Stehen sich ein religiöses und ein philosophisches Verständnis der Teleologie gegenüber? Ergänzen sich die Betrachtungsweisen; so dass sie harmonieren, oder sind sie als Widersprüche aufzufassen? Sind, wenn ein Ausgleich unmöglich ist, diese Widersprüche beabsichtigt oder unterlaufen? Was ist im Falle eines beabsichtigten Widerspruches die auf diese Weise verhüllte wahre Meinung des Maimonides? Der Text lässt präzise Antworten auf diese Fragen nicht zu; auf willkürliche Interpretationen, die leichtfertig oder tendenziös wären, soll verzichtet werden.

Die Identifizierung von Sittengesetz und Weltplan ist ein dem Judentum geläufiger, ja zentraler Gedanke, der sich bei Maimonides aus der religiösen Tradition erklären lässt, wo bei er sich gleichzeitig mit Platonischen Ansichten deckt, die möglicherweise ihrerseits auf die nachbiblische jüdische Tradition eingewirkt haben. Da Maimonides die Philosophie Platons nicht schätzt und meint, sie sei durch die des Aristoteles überwunden, lässt sich die Ethisierung des der Attributenlehre zugrunde liegenden neoplatonischen leeren G'ttesbegriffs als platonisierend, nicht aber als Platonisch bezeichnen.

Da nun das Ziel der Religion in der G'tteserkenntnis besteht, kommt es nach der Meinung des Maimonides für den Menschen darauf an, die Wirkungen G'ttes zu erkennen; durch diese Erkenntnistätigkeit ist jeder Mensch individuell auf G'tt bezogen, der der alleinige Weltzweck ist. Die Erkenntnis stellt das Band zwischen dem Menschen und G'tt dar, und so weiss sich Maimonides in Übereinstimmung mit Aristoteles und dessen Ethik, indem er den Vorrang der dianoetischen Tugenden betont; daraus resultiert für den Menschen die Verpflichtung zum Lernen, zum Studium der göttlichen Gebote, denn nur auf diese Weise kann sich die Annäherung des Menschen an G'tt vollziehen.

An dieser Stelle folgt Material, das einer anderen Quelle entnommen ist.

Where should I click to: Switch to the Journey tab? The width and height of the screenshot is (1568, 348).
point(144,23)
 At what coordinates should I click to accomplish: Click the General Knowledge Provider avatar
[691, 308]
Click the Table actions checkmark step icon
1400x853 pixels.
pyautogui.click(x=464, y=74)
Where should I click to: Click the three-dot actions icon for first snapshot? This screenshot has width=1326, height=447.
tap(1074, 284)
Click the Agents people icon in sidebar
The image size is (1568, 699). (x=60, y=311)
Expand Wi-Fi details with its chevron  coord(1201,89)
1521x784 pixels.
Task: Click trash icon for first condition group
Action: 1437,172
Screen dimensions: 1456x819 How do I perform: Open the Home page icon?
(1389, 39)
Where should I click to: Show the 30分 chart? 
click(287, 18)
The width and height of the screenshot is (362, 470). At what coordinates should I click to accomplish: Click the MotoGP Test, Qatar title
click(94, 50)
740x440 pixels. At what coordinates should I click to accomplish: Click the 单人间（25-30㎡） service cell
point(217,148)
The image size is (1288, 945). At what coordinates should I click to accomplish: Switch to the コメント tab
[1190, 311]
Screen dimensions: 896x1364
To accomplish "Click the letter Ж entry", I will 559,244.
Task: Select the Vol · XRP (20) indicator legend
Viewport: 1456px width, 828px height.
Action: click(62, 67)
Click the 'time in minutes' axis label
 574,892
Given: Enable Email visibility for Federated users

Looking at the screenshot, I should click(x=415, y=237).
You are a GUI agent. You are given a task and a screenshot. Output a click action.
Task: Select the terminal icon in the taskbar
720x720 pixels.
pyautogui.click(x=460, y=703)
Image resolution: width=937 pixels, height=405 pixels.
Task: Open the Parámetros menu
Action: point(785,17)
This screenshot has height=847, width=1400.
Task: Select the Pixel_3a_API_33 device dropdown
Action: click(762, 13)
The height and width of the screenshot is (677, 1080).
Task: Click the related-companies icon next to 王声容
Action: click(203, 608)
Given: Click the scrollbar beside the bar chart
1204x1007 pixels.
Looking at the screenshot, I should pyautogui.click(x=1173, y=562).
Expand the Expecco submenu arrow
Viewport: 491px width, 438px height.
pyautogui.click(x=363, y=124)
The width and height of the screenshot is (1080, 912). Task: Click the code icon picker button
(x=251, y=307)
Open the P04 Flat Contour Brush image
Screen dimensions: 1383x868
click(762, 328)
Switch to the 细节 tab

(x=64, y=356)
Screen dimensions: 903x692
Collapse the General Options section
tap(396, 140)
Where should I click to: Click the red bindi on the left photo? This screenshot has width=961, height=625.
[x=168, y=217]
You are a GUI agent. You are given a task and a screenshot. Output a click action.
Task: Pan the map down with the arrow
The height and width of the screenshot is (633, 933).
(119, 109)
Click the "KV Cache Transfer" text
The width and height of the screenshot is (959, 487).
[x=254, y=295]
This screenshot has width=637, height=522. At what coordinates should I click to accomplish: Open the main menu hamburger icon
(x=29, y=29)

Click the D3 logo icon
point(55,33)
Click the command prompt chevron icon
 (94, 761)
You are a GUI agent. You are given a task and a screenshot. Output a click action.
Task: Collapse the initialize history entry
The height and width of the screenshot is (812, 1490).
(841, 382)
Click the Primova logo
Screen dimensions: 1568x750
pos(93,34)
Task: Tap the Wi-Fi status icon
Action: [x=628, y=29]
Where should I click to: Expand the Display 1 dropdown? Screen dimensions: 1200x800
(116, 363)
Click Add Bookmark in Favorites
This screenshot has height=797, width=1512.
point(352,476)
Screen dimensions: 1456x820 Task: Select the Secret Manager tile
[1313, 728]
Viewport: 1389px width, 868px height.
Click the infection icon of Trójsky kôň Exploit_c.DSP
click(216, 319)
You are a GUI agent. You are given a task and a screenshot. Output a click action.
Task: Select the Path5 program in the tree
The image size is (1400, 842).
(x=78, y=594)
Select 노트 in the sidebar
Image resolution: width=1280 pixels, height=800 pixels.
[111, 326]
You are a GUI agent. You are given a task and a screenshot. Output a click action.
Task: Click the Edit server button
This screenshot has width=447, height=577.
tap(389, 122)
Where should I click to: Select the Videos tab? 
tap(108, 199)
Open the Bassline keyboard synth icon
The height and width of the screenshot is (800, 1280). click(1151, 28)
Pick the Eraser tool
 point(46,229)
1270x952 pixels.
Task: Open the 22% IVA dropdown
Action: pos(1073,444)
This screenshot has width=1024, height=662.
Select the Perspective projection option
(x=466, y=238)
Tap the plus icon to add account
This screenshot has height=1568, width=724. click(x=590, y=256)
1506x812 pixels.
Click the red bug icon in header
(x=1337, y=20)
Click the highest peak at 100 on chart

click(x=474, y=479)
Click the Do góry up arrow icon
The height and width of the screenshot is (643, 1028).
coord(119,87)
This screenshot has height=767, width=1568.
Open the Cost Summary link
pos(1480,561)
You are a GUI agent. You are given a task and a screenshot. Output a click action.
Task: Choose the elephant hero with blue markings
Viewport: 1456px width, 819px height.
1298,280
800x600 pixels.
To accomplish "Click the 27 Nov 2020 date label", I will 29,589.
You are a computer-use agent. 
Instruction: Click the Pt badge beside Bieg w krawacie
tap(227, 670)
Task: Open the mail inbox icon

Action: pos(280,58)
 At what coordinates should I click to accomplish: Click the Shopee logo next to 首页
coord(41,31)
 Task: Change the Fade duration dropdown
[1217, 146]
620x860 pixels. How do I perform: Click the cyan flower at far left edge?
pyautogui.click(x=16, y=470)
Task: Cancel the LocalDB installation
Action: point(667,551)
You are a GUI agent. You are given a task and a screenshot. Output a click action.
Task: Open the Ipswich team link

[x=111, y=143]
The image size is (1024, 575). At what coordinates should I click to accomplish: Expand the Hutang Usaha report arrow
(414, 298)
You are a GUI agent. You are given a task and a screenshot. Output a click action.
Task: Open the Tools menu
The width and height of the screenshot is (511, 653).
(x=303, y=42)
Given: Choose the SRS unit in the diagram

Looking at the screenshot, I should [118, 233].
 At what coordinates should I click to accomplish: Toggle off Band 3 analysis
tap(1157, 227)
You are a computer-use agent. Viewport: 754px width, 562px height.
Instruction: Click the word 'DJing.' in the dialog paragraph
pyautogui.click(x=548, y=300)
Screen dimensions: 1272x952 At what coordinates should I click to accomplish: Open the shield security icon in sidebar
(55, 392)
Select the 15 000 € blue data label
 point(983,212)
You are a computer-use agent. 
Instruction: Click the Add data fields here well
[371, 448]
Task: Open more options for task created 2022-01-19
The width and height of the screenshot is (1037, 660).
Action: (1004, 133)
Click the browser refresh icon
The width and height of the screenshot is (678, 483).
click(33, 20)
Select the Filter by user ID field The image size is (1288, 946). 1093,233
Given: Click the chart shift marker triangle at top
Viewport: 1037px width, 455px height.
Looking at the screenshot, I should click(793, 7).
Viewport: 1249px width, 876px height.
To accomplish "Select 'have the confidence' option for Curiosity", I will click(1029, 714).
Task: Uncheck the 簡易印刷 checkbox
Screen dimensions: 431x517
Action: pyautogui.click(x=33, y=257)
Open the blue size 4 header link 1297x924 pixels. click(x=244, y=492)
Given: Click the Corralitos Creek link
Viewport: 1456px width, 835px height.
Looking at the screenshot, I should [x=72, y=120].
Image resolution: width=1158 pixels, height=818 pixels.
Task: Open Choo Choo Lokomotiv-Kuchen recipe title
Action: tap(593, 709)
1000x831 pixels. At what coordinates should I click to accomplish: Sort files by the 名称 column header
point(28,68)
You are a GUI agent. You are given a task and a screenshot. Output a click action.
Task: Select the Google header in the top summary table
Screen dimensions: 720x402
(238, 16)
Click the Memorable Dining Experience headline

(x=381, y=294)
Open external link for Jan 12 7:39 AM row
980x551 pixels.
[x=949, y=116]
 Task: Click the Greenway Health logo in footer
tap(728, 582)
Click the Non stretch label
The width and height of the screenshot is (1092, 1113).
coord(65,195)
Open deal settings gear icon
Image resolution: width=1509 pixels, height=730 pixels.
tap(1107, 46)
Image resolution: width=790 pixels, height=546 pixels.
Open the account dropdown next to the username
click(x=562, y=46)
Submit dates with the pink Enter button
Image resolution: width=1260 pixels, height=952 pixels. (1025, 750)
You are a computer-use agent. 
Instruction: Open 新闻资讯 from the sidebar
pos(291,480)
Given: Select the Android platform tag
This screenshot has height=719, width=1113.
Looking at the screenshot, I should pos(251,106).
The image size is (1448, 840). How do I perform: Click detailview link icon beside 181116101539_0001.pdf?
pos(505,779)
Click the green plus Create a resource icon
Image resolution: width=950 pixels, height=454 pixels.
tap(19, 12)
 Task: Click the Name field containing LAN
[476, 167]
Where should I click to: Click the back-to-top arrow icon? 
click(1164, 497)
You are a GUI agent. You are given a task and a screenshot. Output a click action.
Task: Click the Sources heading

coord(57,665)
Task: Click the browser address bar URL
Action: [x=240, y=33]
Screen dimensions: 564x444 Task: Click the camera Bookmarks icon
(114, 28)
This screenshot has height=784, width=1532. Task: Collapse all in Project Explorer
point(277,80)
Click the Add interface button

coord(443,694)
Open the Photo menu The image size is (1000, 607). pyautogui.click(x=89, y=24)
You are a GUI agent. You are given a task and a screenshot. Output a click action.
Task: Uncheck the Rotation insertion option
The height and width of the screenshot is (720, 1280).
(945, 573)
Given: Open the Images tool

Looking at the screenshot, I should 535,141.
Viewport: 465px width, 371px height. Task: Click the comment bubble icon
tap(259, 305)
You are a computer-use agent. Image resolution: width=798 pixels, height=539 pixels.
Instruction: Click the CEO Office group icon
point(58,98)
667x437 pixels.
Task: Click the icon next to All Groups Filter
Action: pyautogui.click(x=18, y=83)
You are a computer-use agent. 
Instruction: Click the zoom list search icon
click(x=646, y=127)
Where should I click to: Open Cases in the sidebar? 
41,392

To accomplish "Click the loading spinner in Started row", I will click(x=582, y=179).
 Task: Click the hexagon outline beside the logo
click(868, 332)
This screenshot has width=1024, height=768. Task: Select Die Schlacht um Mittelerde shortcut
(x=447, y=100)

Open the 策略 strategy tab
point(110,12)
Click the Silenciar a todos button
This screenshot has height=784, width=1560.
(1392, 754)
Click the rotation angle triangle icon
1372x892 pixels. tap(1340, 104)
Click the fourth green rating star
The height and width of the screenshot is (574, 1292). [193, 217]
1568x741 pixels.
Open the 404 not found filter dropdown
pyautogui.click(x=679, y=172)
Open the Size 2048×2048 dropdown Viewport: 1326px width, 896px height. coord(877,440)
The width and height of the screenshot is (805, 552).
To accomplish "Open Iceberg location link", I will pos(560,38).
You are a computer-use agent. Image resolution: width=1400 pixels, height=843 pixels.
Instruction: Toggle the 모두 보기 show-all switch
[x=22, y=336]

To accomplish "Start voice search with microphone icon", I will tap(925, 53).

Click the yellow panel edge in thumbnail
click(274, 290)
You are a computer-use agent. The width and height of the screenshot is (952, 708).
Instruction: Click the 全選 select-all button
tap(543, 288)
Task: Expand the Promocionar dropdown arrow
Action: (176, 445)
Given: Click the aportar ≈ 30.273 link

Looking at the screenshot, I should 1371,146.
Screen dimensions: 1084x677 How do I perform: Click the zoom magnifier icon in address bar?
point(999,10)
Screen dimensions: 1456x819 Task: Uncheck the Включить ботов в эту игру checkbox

Die Betonung des Wertes und der Notwendigkeit der Erkenntnis macht es verständlich, dass Maimonides, nach dem er den G'ttesbegriff zunächst durch die Ausschaltung aller unangemessenen Bestimmungen völlig entleert und die menschliche Erkenntnis auf die Wirkungen G'ttes eingeschränkt hatte, recht unvermittelt zu einer positiven Bestimmung G'ttes kommt und die Aristotelische Formulierung, G'tt sei das Denken des Denkens, aufgreift. Der zunächst neoplatonische G'ttesbegriff, der dann entsprechend dem religiösen Anliegen des Autors durch die Einführung der Wirkungsattribute ethisiert wird, erhält schliesslich eine Präzisierung in Richtung auf die Aristotelische G'ttesdefinition. Maimonides legt den Aristotelischen G'ttesbegriff ausführlich dar und zeigt, dass die in allem aktuellen Denken vorhandene Identität von Denken; Denkendem und Gedachtem es ermöglicht, G'tt das Denken zuzuschreiben, ohne damit die Einheit des göttlichen Wesens aufzuheben. Das Denken G'ttes ist kein Attribut seines Wesens, sondern das vollkommene Bewusstsein ist die höchste Stufe des Seins überhaupt. Trotzdem bleibt ein Bruch zwischen der konsequenten Negierung der Möglichkeit von Aussagen über das göttliche Wesen und der positiven Bestimmung, zu der Maimonides schliesslich gelangt. dass das Buch Widersprüche enthalte, hatte der Autor mit dem esoterischen Charakter des Werkes begründet. Es obliegt dem eingeweihten Leser, die wahre Meinung des Verfassers zu ergründen. dass diese auf die Aristotelische Definition hinausläuft, liegt nahe, weil Maimonides den Aristotelischen G'ttesbegriff als Grundsatz unseres Glaubens« (I,68) bezeichnet und auf die Darlegungen in seinem Mischne Tora, einer exoterischen Schrift; verweist. Ausserdem ist die negative Theologie des Neoplatonismus für Maimonides nur ein Mittel, Unangemessenes vom G'ttesbegriff fernzuhalten; das kann aber nicht dahin führen, dass G'tt die absolute Leere ist, vielmehr ist er der Inbegriff aller Vollkommenheit, die sich in seinen Wirkungen kundtut.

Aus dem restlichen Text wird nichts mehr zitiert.